→ Written problem: Rewrite the data below with every occurrence of "computer-use agent" swapped for "desktop assistant", leaving everything else unchanged.

☆ ☆ ☆ ☆

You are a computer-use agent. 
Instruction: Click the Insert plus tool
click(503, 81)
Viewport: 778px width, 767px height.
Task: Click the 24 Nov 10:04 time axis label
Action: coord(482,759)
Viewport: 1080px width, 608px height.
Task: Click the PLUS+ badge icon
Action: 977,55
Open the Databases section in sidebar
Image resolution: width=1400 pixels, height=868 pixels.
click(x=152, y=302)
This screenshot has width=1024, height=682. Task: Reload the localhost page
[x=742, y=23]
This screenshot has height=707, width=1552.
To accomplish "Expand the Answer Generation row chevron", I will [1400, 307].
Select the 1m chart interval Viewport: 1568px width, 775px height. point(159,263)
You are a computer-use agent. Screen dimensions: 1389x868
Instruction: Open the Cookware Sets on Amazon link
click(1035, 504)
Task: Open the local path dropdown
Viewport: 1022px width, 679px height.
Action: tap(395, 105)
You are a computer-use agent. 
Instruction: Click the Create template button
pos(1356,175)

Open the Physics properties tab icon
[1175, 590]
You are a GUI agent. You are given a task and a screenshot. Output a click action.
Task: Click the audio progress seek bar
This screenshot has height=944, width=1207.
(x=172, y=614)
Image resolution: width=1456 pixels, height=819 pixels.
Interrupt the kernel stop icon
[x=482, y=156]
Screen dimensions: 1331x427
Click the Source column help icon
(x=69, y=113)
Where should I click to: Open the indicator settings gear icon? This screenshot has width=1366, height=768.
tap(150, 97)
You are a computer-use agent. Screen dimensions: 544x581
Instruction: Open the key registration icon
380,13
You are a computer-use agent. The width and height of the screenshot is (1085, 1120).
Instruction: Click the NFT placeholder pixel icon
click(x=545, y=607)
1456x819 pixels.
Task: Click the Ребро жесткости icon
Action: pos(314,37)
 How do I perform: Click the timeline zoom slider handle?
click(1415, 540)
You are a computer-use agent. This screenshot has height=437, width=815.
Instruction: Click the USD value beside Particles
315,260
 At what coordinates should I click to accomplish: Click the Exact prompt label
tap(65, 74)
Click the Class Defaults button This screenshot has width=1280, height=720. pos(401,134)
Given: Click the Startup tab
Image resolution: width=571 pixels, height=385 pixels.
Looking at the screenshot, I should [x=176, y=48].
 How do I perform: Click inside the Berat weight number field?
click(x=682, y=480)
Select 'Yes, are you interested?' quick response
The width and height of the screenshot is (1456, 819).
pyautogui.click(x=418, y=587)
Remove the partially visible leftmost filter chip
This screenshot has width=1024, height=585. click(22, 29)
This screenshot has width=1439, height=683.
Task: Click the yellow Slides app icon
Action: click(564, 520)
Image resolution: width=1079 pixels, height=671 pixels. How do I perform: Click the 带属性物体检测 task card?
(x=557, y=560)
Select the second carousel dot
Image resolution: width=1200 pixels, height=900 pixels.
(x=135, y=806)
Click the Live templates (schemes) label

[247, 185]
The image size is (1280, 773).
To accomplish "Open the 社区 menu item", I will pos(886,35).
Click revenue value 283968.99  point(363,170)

☆ ☆ ☆ ☆

→ The response:
You are a desktop assistant. 
Instruction: Click the Insert plus tool
click(503, 81)
Viewport: 778px width, 767px height.
Task: Click the 24 Nov 10:04 time axis label
Action: coord(482,759)
Viewport: 1080px width, 608px height.
Task: Click the PLUS+ badge icon
Action: 977,55
Open the Databases section in sidebar
Image resolution: width=1400 pixels, height=868 pixels.
click(x=152, y=302)
This screenshot has width=1024, height=682. Task: Reload the localhost page
[x=742, y=23]
This screenshot has height=707, width=1552.
To accomplish "Expand the Answer Generation row chevron", I will [1400, 307].
Select the 1m chart interval Viewport: 1568px width, 775px height. point(159,263)
You are a desktop assistant. Screen dimensions: 1389x868
Instruction: Open the Cookware Sets on Amazon link
click(1035, 504)
Task: Open the local path dropdown
Viewport: 1022px width, 679px height.
Action: tap(395, 105)
You are a desktop assistant. 
Instruction: Click the Create template button
pos(1356,175)

Open the Physics properties tab icon
[1175, 590]
You are a GUI agent. You are given a task and a screenshot. Output a click action.
Task: Click the audio progress seek bar
This screenshot has height=944, width=1207.
(x=172, y=614)
Image resolution: width=1456 pixels, height=819 pixels.
Interrupt the kernel stop icon
[x=482, y=156]
Screen dimensions: 1331x427
Click the Source column help icon
(x=69, y=113)
Where should I click to: Open the indicator settings gear icon? This screenshot has width=1366, height=768.
tap(150, 97)
You are a desktop assistant. Screen dimensions: 544x581
Instruction: Open the key registration icon
380,13
You are a desktop assistant. The width and height of the screenshot is (1085, 1120).
Instruction: Click the NFT placeholder pixel icon
click(x=545, y=607)
1456x819 pixels.
Task: Click the Ребро жесткости icon
Action: pos(314,37)
 How do I perform: Click the timeline zoom slider handle?
click(1415, 540)
You are a desktop assistant. This screenshot has height=437, width=815.
Instruction: Click the USD value beside Particles
315,260
 At what coordinates should I click to accomplish: Click the Exact prompt label
tap(65, 74)
Click the Class Defaults button This screenshot has width=1280, height=720. pos(401,134)
Given: Click the Startup tab
Image resolution: width=571 pixels, height=385 pixels.
Looking at the screenshot, I should [x=176, y=48].
 How do I perform: Click inside the Berat weight number field?
click(x=682, y=480)
Select 'Yes, are you interested?' quick response
The width and height of the screenshot is (1456, 819).
pyautogui.click(x=418, y=587)
Remove the partially visible leftmost filter chip
This screenshot has width=1024, height=585. click(22, 29)
This screenshot has width=1439, height=683.
Task: Click the yellow Slides app icon
Action: click(564, 520)
Image resolution: width=1079 pixels, height=671 pixels. How do I perform: Click the 带属性物体检测 task card?
(x=557, y=560)
Select the second carousel dot
Image resolution: width=1200 pixels, height=900 pixels.
(x=135, y=806)
Click the Live templates (schemes) label

[247, 185]
The image size is (1280, 773).
To accomplish "Open the 社区 menu item", I will pos(886,35).
Click revenue value 283968.99  point(363,170)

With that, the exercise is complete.